American basketball player

Alan Anthony Wiggins Jr. (born July 19, 1985) is an American former professional basketball player. He played college basketball for the San Francisco Dons.

==High school and college career==
Wiggins attended Horizon Christian High School in San Diego, California. He won a state championship during his senior season and averaged 19.7 points, 11.3 rebounds and 4 blocks per game.

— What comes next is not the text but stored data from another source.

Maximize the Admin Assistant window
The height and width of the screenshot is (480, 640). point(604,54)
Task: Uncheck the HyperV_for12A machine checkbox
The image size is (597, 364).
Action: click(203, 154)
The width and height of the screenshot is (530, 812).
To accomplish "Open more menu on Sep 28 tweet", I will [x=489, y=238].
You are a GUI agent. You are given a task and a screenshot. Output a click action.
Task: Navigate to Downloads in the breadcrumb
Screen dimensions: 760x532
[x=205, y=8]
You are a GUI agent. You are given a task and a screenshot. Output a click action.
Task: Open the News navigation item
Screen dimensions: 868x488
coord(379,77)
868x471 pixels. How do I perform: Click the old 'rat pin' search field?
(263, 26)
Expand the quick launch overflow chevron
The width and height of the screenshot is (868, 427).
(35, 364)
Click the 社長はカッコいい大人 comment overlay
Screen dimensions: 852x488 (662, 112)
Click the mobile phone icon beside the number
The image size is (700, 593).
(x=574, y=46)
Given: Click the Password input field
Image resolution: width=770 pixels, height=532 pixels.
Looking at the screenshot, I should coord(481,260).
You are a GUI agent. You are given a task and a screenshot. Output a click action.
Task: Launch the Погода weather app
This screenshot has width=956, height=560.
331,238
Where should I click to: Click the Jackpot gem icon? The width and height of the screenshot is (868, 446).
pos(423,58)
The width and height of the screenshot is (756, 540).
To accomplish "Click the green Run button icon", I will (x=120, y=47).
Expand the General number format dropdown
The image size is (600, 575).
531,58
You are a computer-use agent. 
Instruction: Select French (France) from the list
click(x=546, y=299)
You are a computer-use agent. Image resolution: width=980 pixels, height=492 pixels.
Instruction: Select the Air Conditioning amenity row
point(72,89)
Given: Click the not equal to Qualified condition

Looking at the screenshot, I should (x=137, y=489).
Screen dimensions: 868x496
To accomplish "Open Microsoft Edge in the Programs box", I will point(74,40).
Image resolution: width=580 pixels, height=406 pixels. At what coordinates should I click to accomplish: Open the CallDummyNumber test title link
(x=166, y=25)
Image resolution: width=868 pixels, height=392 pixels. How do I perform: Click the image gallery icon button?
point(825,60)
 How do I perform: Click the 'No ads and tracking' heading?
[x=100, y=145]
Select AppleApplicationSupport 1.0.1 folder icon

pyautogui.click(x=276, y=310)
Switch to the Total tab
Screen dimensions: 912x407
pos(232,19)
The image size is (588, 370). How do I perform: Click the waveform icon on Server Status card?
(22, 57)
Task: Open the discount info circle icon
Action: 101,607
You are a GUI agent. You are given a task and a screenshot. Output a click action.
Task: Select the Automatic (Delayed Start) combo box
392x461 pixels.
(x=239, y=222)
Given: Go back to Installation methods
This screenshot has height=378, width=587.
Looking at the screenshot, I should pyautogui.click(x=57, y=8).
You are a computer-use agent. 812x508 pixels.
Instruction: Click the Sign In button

Wiggins played college basketball for the San Francisco Dons from 2003 to 2007. He became a starter during his sophomore season and led the team in blocks. Wiggins increased his scoring output during his junior season while he led the West Coast Conference (WCC) in blocks with 2.1 per game. He was named to the first-team All-WCC and won the Father William Dunne Award as the team's most valuable player in his senior season.

==Professional career==
Wiggins began his career with the semiprofessional Tri Valley Titans of the International Basketball League (IBL). He was selected as the final pick of the 2007 Continental Basketball Association (CBA) draft by the Yakima SunKings but opted to start his professional career with Cholet Basket of the French LNB Pro A. Wiggins won the LNB Pro A Leaders Cup with Cholet during the 2007–08 season.

Wiggins played for BC Dnipro-Azot of the Ukrainian Basketball SuperLeague during the 2012–13 season and led the team in points and rebounds. On August 9, 2013, he signed with the Chiba Jets Funabashi of the Japanese B.League.

On October 12, 2017, Wiggins signed with the Adelaide 36ers of the Australian National Basketball League (NBL). He broke his arm during his debut game and was replaced by Josh Childress.

On August 8, 2018, Wiggins signed with Soproni KC of the Nemzeti Bajnokság I/A.

In October 2021, Wiggins signed with HKK Posušje who play in the Bosnian First Division

On January 7, 2023, Wiggins signed with KB Ponte Prizreni of the Kosovo Basketball Superleague. When he arrived in Kosovo, he underwent surgery because of "several health complaints." On January 12, Ponte Prizreni announced that Wiggins would leave the team without playing a game.

==Personal life==
Wiggins is the son of professional baseball player Alan Wiggins and the brother of Women's National Basketball Association player Candice Wiggins. Another sister, Cassandra, played college basketball for the NYU Violets.